_Required action:_ Please give the data below again in full, exactly as it stands.

_Exercise data:_

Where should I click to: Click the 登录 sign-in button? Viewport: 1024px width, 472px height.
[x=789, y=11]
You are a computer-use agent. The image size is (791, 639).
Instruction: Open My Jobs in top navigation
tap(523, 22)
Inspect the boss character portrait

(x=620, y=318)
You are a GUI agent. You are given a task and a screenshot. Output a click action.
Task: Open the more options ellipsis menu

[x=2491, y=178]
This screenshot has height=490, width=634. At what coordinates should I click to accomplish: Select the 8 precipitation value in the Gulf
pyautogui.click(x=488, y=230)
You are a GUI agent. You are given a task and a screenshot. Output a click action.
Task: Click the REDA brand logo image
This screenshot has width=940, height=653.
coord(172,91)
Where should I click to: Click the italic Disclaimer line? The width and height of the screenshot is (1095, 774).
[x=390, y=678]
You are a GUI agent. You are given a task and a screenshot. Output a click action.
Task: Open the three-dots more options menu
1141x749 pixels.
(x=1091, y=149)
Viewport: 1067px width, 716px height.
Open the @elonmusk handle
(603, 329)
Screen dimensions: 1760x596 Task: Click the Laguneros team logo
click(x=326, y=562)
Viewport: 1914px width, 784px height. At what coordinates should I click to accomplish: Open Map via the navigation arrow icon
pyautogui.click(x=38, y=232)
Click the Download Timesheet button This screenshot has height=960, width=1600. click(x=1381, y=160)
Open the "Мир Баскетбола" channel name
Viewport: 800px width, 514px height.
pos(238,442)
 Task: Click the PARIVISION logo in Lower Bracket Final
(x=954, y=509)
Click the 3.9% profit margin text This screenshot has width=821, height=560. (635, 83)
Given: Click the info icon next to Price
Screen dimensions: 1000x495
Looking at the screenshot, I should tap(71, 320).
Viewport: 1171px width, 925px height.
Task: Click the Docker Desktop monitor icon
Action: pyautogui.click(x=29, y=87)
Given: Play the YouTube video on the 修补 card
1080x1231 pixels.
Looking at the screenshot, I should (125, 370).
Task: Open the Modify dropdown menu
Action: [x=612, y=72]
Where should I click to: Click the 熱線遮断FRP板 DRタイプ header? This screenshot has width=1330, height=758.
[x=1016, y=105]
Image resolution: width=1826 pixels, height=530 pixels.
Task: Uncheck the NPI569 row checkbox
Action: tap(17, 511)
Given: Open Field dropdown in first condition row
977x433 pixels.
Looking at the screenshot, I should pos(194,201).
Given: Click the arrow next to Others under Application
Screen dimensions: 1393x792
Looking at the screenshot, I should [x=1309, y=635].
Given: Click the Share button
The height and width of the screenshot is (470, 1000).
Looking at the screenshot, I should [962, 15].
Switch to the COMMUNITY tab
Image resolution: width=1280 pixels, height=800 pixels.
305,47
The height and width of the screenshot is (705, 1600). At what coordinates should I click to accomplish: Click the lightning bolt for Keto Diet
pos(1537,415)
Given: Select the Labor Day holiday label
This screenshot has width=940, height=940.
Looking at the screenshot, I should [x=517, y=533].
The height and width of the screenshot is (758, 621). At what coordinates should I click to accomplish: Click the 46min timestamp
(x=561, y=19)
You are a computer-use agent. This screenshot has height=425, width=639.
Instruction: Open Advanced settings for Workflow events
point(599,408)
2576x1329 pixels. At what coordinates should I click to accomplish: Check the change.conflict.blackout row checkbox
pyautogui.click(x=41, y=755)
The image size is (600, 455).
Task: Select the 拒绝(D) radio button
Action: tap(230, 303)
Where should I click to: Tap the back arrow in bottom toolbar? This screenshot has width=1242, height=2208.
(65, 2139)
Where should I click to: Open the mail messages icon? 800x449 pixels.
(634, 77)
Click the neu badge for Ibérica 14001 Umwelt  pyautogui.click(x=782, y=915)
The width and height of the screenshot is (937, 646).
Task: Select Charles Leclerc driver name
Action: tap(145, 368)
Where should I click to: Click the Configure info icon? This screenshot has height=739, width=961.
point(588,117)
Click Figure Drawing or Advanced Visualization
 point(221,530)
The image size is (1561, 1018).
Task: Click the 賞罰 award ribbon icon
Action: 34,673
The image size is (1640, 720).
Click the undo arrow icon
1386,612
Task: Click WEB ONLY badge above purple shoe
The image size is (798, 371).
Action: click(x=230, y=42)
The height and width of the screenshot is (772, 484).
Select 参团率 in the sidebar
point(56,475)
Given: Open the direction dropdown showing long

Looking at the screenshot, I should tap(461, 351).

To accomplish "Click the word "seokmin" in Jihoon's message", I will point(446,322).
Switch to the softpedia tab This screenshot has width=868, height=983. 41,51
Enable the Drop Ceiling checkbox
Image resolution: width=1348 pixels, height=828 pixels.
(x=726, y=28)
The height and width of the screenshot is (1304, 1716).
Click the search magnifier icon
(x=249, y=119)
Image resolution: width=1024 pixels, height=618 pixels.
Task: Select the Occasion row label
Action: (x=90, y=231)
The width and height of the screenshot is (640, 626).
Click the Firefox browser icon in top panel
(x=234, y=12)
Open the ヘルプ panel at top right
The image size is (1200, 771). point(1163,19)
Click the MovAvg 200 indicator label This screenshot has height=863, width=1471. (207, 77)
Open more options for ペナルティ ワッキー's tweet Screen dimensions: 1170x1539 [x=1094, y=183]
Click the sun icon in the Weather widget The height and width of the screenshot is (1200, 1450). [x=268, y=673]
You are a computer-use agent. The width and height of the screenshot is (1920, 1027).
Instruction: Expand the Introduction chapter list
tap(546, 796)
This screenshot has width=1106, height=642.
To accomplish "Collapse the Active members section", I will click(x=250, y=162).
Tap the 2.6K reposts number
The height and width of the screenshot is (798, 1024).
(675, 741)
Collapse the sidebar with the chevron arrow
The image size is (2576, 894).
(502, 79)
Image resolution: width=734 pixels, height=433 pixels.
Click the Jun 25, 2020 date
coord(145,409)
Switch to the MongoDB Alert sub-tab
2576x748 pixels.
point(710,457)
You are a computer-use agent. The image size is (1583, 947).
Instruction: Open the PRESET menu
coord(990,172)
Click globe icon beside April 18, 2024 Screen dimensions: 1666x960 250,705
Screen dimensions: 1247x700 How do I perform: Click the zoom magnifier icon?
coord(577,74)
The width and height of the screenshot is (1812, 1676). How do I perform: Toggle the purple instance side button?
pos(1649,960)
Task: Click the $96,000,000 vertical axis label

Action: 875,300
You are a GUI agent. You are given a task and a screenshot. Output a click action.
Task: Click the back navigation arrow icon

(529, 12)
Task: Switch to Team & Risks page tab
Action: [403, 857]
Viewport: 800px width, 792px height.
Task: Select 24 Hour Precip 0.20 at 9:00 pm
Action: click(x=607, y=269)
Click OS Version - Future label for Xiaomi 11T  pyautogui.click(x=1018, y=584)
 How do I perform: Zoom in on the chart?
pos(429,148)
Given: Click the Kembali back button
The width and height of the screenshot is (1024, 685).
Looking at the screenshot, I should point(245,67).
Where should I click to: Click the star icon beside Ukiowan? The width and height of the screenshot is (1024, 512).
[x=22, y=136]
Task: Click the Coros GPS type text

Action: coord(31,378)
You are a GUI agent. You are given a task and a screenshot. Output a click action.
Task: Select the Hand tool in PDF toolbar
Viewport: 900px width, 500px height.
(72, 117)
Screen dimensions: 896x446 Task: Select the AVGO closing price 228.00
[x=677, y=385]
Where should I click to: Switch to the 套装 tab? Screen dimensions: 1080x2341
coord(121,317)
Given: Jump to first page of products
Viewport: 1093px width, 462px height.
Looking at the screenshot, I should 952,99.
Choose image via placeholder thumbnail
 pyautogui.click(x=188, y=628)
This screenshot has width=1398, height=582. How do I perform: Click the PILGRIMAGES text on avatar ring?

_Your solution:_
Where should I click to: Click the 登录 sign-in button? Viewport: 1024px width, 472px height.
[x=789, y=11]
You are a computer-use agent. The image size is (791, 639).
Instruction: Open My Jobs in top navigation
tap(523, 22)
Inspect the boss character portrait

(x=620, y=318)
You are a GUI agent. You are given a task and a screenshot. Output a click action.
Task: Open the more options ellipsis menu

[x=2491, y=178]
This screenshot has height=490, width=634. At what coordinates should I click to accomplish: Select the 8 precipitation value in the Gulf
pyautogui.click(x=488, y=230)
You are a GUI agent. You are given a task and a screenshot. Output a click action.
Task: Click the REDA brand logo image
This screenshot has width=940, height=653.
coord(172,91)
Where should I click to: Click the italic Disclaimer line? The width and height of the screenshot is (1095, 774).
[x=390, y=678]
You are a GUI agent. You are given a task and a screenshot. Output a click action.
Task: Open the three-dots more options menu
1141x749 pixels.
(x=1091, y=149)
Viewport: 1067px width, 716px height.
Open the @elonmusk handle
(603, 329)
Screen dimensions: 1760x596 Task: Click the Laguneros team logo
click(x=326, y=562)
Viewport: 1914px width, 784px height. At what coordinates should I click to accomplish: Open Map via the navigation arrow icon
pyautogui.click(x=38, y=232)
Click the Download Timesheet button This screenshot has height=960, width=1600. click(x=1381, y=160)
Open the "Мир Баскетбола" channel name
Viewport: 800px width, 514px height.
pos(238,442)
 Task: Click the PARIVISION logo in Lower Bracket Final
(x=954, y=509)
Click the 3.9% profit margin text This screenshot has width=821, height=560. (635, 83)
Given: Click the info icon next to Price
Screen dimensions: 1000x495
Looking at the screenshot, I should tap(71, 320).
Viewport: 1171px width, 925px height.
Task: Click the Docker Desktop monitor icon
Action: pyautogui.click(x=29, y=87)
Given: Play the YouTube video on the 修补 card
1080x1231 pixels.
Looking at the screenshot, I should (125, 370).
Task: Open the Modify dropdown menu
Action: [x=612, y=72]
Where should I click to: Click the 熱線遮断FRP板 DRタイプ header? This screenshot has width=1330, height=758.
[x=1016, y=105]
Image resolution: width=1826 pixels, height=530 pixels.
Task: Uncheck the NPI569 row checkbox
Action: tap(17, 511)
Given: Open Field dropdown in first condition row
977x433 pixels.
Looking at the screenshot, I should pos(194,201).
Given: Click the arrow next to Others under Application
Screen dimensions: 1393x792
Looking at the screenshot, I should [x=1309, y=635].
Given: Click the Share button
The height and width of the screenshot is (470, 1000).
Looking at the screenshot, I should [962, 15].
Switch to the COMMUNITY tab
Image resolution: width=1280 pixels, height=800 pixels.
305,47
The height and width of the screenshot is (705, 1600). At what coordinates should I click to accomplish: Click the lightning bolt for Keto Diet
pos(1537,415)
Given: Select the Labor Day holiday label
This screenshot has width=940, height=940.
Looking at the screenshot, I should [x=517, y=533].
The height and width of the screenshot is (758, 621). At what coordinates should I click to accomplish: Click the 46min timestamp
(x=561, y=19)
You are a computer-use agent. This screenshot has height=425, width=639.
Instruction: Open Advanced settings for Workflow events
point(599,408)
2576x1329 pixels. At what coordinates should I click to accomplish: Check the change.conflict.blackout row checkbox
pyautogui.click(x=41, y=755)
The image size is (600, 455).
Task: Select the 拒绝(D) radio button
Action: tap(230, 303)
Where should I click to: Tap the back arrow in bottom toolbar? This screenshot has width=1242, height=2208.
(65, 2139)
Where should I click to: Open the mail messages icon? 800x449 pixels.
(634, 77)
Click the neu badge for Ibérica 14001 Umwelt  pyautogui.click(x=782, y=915)
The width and height of the screenshot is (937, 646).
Task: Select Charles Leclerc driver name
Action: tap(145, 368)
Where should I click to: Click the Configure info icon? This screenshot has height=739, width=961.
point(588,117)
Click Figure Drawing or Advanced Visualization
 point(221,530)
The image size is (1561, 1018).
Task: Click the 賞罰 award ribbon icon
Action: 34,673
The image size is (1640, 720).
Click the undo arrow icon
1386,612
Task: Click WEB ONLY badge above purple shoe
The image size is (798, 371).
Action: click(x=230, y=42)
The height and width of the screenshot is (772, 484).
Select 参团率 in the sidebar
point(56,475)
Given: Open the direction dropdown showing long

Looking at the screenshot, I should tap(461, 351).

To accomplish "Click the word "seokmin" in Jihoon's message", I will point(446,322).
Switch to the softpedia tab This screenshot has width=868, height=983. 41,51
Enable the Drop Ceiling checkbox
Image resolution: width=1348 pixels, height=828 pixels.
(x=726, y=28)
The height and width of the screenshot is (1304, 1716).
Click the search magnifier icon
(x=249, y=119)
Image resolution: width=1024 pixels, height=618 pixels.
Task: Select the Occasion row label
Action: (x=90, y=231)
The width and height of the screenshot is (640, 626).
Click the Firefox browser icon in top panel
(x=234, y=12)
Open the ヘルプ panel at top right
The image size is (1200, 771). point(1163,19)
Click the MovAvg 200 indicator label This screenshot has height=863, width=1471. (207, 77)
Open more options for ペナルティ ワッキー's tweet Screen dimensions: 1170x1539 [x=1094, y=183]
Click the sun icon in the Weather widget The height and width of the screenshot is (1200, 1450). [x=268, y=673]
You are a computer-use agent. The width and height of the screenshot is (1920, 1027).
Instruction: Expand the Introduction chapter list
tap(546, 796)
This screenshot has width=1106, height=642.
To accomplish "Collapse the Active members section", I will click(x=250, y=162).
Tap the 2.6K reposts number
The height and width of the screenshot is (798, 1024).
(675, 741)
Collapse the sidebar with the chevron arrow
The image size is (2576, 894).
(502, 79)
Image resolution: width=734 pixels, height=433 pixels.
Click the Jun 25, 2020 date
coord(145,409)
Switch to the MongoDB Alert sub-tab
2576x748 pixels.
point(710,457)
You are a computer-use agent. The image size is (1583, 947).
Instruction: Open the PRESET menu
coord(990,172)
Click globe icon beside April 18, 2024 Screen dimensions: 1666x960 250,705
Screen dimensions: 1247x700 How do I perform: Click the zoom magnifier icon?
coord(577,74)
The width and height of the screenshot is (1812, 1676). How do I perform: Toggle the purple instance side button?
pos(1649,960)
Task: Click the $96,000,000 vertical axis label

Action: 875,300
You are a GUI agent. You are given a task and a screenshot. Output a click action.
Task: Click the back navigation arrow icon

(529, 12)
Task: Switch to Team & Risks page tab
Action: [403, 857]
Viewport: 800px width, 792px height.
Task: Select 24 Hour Precip 0.20 at 9:00 pm
Action: click(x=607, y=269)
Click OS Version - Future label for Xiaomi 11T  pyautogui.click(x=1018, y=584)
 How do I perform: Zoom in on the chart?
pos(429,148)
Given: Click the Kembali back button
The width and height of the screenshot is (1024, 685).
Looking at the screenshot, I should point(245,67).
Where should I click to: Click the star icon beside Ukiowan? The width and height of the screenshot is (1024, 512).
[x=22, y=136]
Task: Click the Coros GPS type text

Action: coord(31,378)
You are a GUI agent. You are given a task and a screenshot. Output a click action.
Task: Select the Hand tool in PDF toolbar
Viewport: 900px width, 500px height.
(72, 117)
Screen dimensions: 896x446 Task: Select the AVGO closing price 228.00
[x=677, y=385]
Where should I click to: Switch to the 套装 tab? Screen dimensions: 1080x2341
coord(121,317)
Given: Jump to first page of products
Viewport: 1093px width, 462px height.
Looking at the screenshot, I should 952,99.
Choose image via placeholder thumbnail
 pyautogui.click(x=188, y=628)
This screenshot has width=1398, height=582. How do I perform: Click the PILGRIMAGES text on avatar ring?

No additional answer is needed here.